A recommendation by the county’s Executive Committee is to approve the attorney-approved memorandum and to authorize chairman Gary Taylor to sign it on behalf of the county.
Wexford County Administrator Joe Porterfield said the county’s attorney didn’t recommend any changes to the document from what was given to the county by Grand Traverse County. Porterfield said the county’s attorney said the way it is written includes no financial obligation for Wexford County. He also said the attorney’s recommendation said signing it would allow the county to continue to be a part of the process of working toward keeping Northern Lakes intact.
Despite that, Porterfield said there is still skepticism by some board members regarding Grand Traverse County’s intentions.
“I would say some of our board members are skeptical and concerned. I don’t know if the memorandum of understanding will pass as it is right now,” Porterfield said.

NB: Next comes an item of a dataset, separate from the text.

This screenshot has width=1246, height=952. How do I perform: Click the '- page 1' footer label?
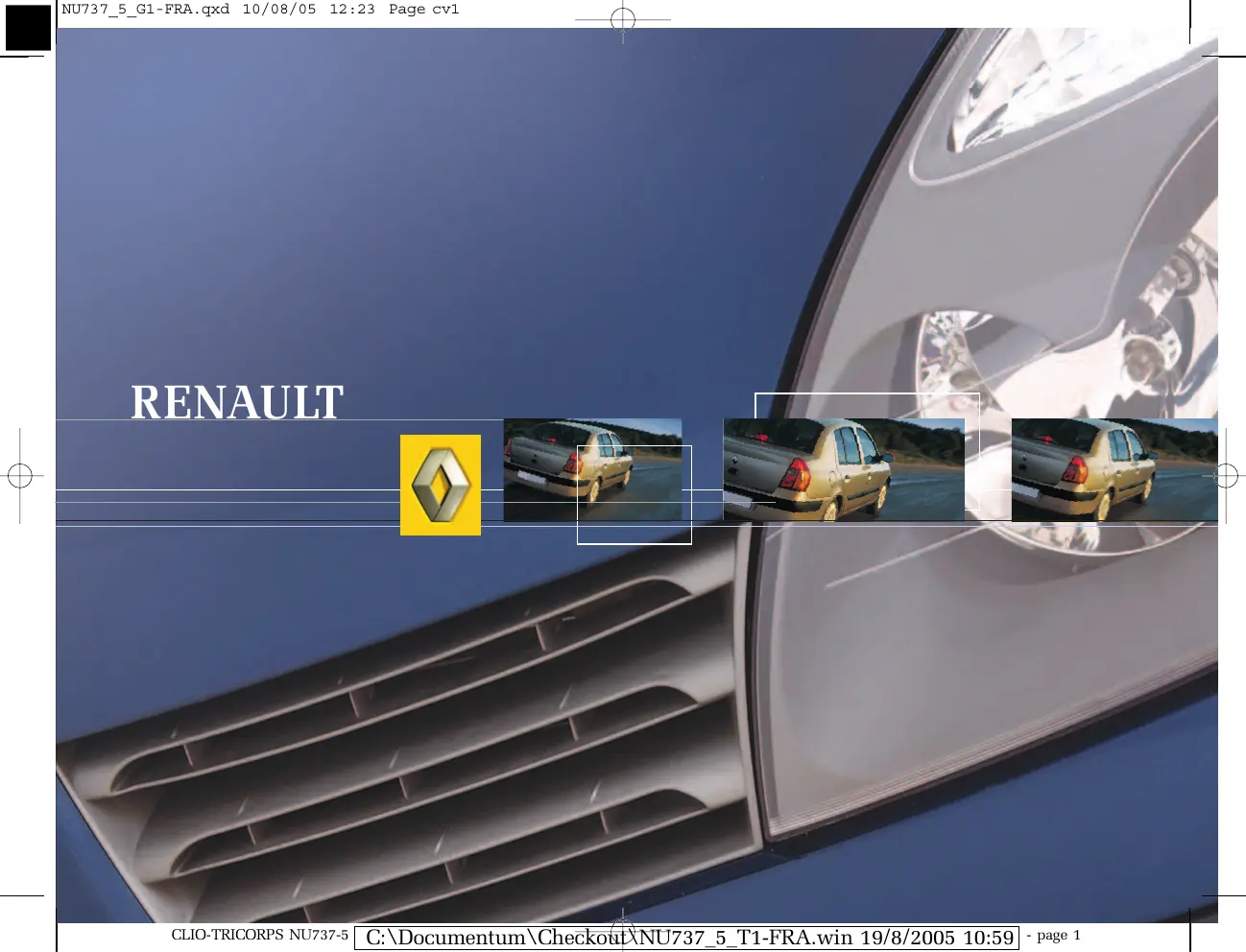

If that motion fails, Porterfield said the issue would likely have to be discussed at a future meeting. Ultimately, Porterfield said the county needs to be part of the process, but some commissioners have concerns about how this all transpired.
On May 4, Grand Traverse commissioners voted to pursue terminating its relationship with Northern Lakes. If the action proceeds, the authority will cease to exist as an entity and all six counties will have one year to build new mental health systems, including new agreements and legal structures to provide behavioral health services as required by law.
Dissatisfaction with Northern Lakes expressed by Grand Traverse county is mostly connected with services provided to inmates of the Grand Traverse County Jail and the feeling that more services are needed.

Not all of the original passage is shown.